Disse antes que meu Sensei parecia um personagem de histórias em quadrinhos, e o mesmo posso dizer de toda a minha vivência no dojô: seria digna de uma HQ ou um bom filme de artes marciais. Lembro-me que onde hoje é o anel viário do Sacomã, com todo aquele imenso emaranhado de viadutos, na época havia uma grande e bonita praça, com árvores e jardins floridos, com uma elevação, como uma “colina” em sua margem. Por muitas vezes, após o treino da tarde, quando saía para distribuir panfletos, após o serviço feito, me sentava no alto desta colina para meditar sobre os ensinamentos do dia. As lembranças destes finais de tarde eu guardo com grande carinho, o sol já se pondo, o corpo todo dolorido, do pesado treinamento, e eu ali, sereno, sentado, esperando chegar a hora dos treinos da noite...

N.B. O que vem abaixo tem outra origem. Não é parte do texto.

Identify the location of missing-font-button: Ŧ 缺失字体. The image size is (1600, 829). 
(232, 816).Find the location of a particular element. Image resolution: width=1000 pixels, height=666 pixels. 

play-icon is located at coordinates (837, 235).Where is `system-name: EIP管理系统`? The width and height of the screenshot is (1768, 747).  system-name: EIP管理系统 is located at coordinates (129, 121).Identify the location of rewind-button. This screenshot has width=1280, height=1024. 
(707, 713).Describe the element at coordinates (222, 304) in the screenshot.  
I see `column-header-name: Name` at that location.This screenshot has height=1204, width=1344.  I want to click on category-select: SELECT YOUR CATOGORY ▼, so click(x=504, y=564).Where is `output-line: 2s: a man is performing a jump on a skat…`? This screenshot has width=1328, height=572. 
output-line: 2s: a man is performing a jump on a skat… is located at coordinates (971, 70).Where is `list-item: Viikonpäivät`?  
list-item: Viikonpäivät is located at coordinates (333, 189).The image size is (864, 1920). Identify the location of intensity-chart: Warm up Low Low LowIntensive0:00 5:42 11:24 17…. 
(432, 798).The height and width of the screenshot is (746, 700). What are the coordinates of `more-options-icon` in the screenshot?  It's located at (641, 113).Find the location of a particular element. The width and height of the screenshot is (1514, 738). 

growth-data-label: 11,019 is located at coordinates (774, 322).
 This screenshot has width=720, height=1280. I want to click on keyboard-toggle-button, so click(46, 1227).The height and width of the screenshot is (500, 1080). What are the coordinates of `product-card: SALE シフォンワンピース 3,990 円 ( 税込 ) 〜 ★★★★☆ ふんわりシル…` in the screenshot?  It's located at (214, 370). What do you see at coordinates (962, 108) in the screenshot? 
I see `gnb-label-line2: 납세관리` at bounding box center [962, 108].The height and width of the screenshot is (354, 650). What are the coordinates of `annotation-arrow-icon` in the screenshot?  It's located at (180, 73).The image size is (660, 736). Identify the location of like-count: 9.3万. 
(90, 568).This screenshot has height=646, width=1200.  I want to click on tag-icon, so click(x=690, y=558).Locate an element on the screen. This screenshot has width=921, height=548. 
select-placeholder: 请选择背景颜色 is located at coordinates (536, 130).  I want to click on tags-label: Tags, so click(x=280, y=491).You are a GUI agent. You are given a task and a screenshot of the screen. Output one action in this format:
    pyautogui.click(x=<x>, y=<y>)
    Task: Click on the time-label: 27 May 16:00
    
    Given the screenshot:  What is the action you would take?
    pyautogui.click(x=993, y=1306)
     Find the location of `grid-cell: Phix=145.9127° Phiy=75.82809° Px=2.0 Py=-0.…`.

Eu via meu corpo se transformar. Dia a dia, mês a mês, acontecia a metamorfose: Um rapaz alto, antes franzino, se tornava um feixe de músculos sólidos, não como um halterofilista, mas sim como um bailarino ou um atleta olímpico, de tendões alongados, cintura estreita e abdômen definido (pensar que hoje a tal “barriga tanquinho” está tão na moda...). Tomava água com limão, sem açúcar, o dia inteiro, nos intervalos entre as longas sessões de treino, que pra mim eram ainda mais puxados. O Shihan orientava a todos os Senpais: “Não dêem moleza pra ele. É um estagiário! Vai ser Senpai!” – “Peguem firme com ele!” – Eu voltava pra casa cheio de manchas roxas pelo corpo, que escondia de minha mãe. Lembro-me das vezes em que, após completar 480 exercícios abdominais de solo, via aproximar-se o Shihan, com o “shinai” (espada de bambu) na mão direita, para golpear meu abdômen... Socar o makiwara (anteparo de madeira revestida de cizal), também era exercício que devia ser feito à exaustão, e por vezes passei horas a fio, sozinho no dojô, fazendo isso. Se parava por alguns minutos, lá vinha o Shihan, surgindo atrás de mim como um fantasma, perguntar: “Por que parou? Continue! Direita, esquerda...” Eu sei que é difícil entender, mas práticas como essa literalmente “modelam o espírito”. Na verdade, estes não deixam de ser métodos extremamente eficientes para meditação zen. Socar um anteparo por longos períodos de tempo faz com que as agitações da mente se aquietem, e por fim cessem. Você se torna um “bambu oco”. Mas nessa época eu não fazia idéia do que isso significava. Enquanto o corpo progride, o condicionamento se torna perfeito, e os nós dos dedos se revestem de calos que fazem de suas mãos, armas. Armas para não serem usadas nunca. - "O espírito ou intuição é mais importante que a técnica; o espírito pressente o perigo e evita o combate" (Gishin Funakoshi). Paradoxal, sim, como a maior parte das máximas e sutras da tradição oriental. Mas nessa época eu também não fazia idéia do que isso significava.